Unfortunately, last night I was busy playing around with a new toy and shooting a short amateur video. :) I'll post a link to it once I am done; It's very silly, but it's invaluable experience.

Anyway, I talked to James Urquhart and he's sent me the patch for fixing the texturing of Torque's imposters. In the screenshots he had made, it looks like the imposters are standard billboards that do not change angle as you move above the objects. But then again, I could be seeing that wrong -- I plan on patching my a copy of the HEAD tonight and seeing what comes of this. (This is a definate disadvantage to using hand-made billboards for the last detail level. They look very fake when you fly over them, and you see your trees laying sideways...)

James says Torque alters the billboard depending on viewing angle, so I am guessing it takes multiple angle snapshots. Another issue I see with billboard trees is that they aren't lit the same way as the DTS object, so you've got a noticable shift in brightness when it fades from DTS to imposter. I wonder if this could be addressed, too. More code-poking for me to do later, I suppose.

I did manage to squeeze in about an hour's worth of time to play around with the detail transitioning code. Currently, it only activates when transitioning between imposters and their DTS objects. But a very simple code modification allows it to work at any detail level. The results, I have to admit, look pretty good. Instead of the sudden "popping" we are all used to for detail changes, you see a smooth fading of the previous detail level.

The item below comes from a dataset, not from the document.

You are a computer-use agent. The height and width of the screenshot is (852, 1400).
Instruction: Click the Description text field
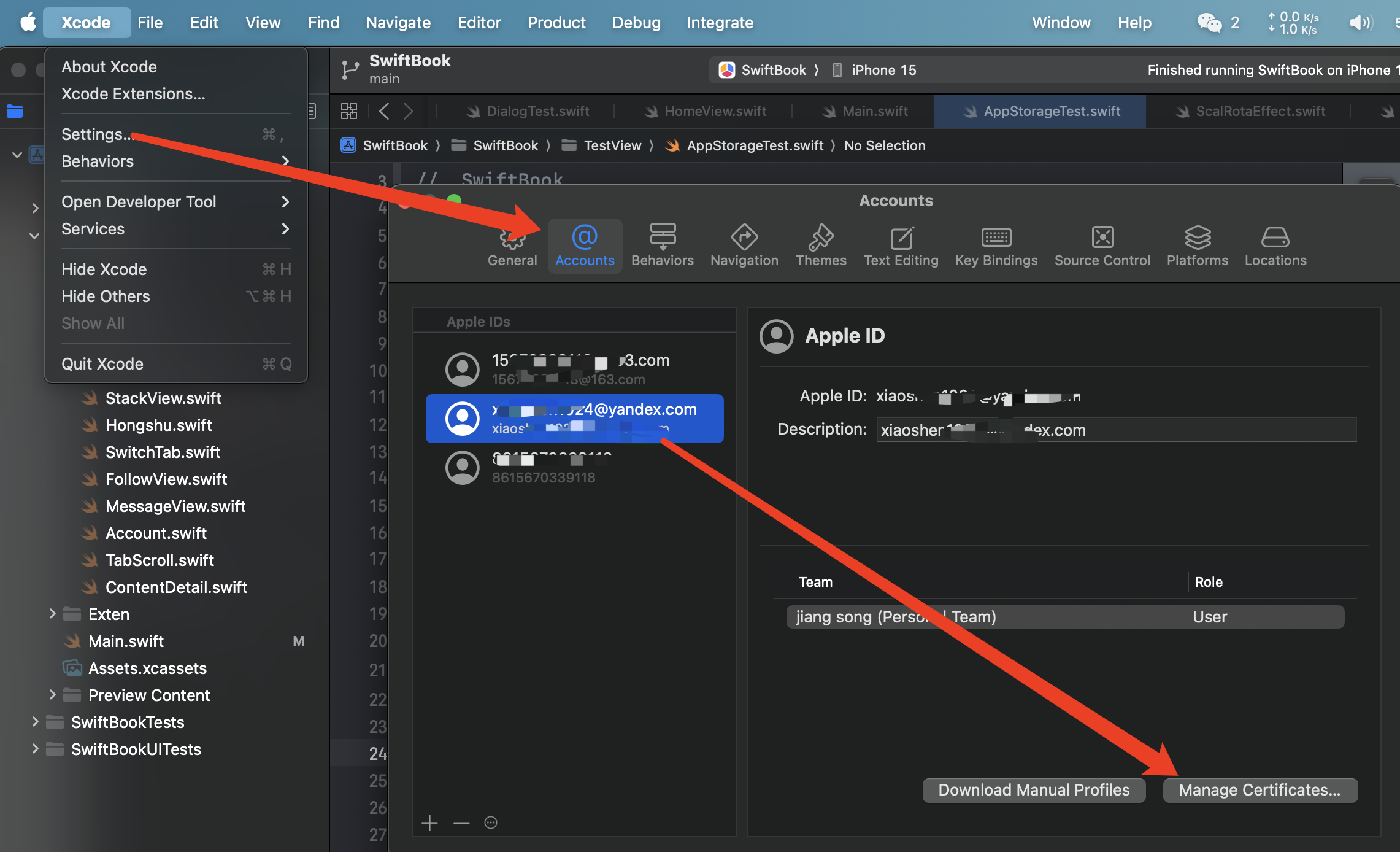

Geometry still disappears, but the fading makes it less visually jarring.

If you're flying over the scenery, however, the popping is still evident -- The transisitions only help if you are moving gradually, ie: walking/running on the ground. So, for flight sims or such this will be virtually useless but in my case I think it's a nice addition.

The down sides? Well, at certain times you are rendering two whole DTS objects when normally the detail code would render just one. Also, one of these objects is being entirely rendered as transparent, which means it's all alpha-blended polys. Of course, with a large number of trees I am already rendering a ton of blended polys... But it's still at least a 2x speed decrease for improved visual quality.

This definately will need a $pref entry, so a player can toggle "Smooth transitions" on and off in the game options. In my tests, a GeForce 3 and higher (exlucing the MX versions, of course) didn't break a sweat when rendering the several hundred trees of my test scene. I really need to find that FPS script someone had and re-add it back to my project so I can get actual figures.

Now, this is making me wonder how DIF detail transistions occur. That, I feel, might be a big bag o' scariness, unlike DTS objects... But I can always check it out.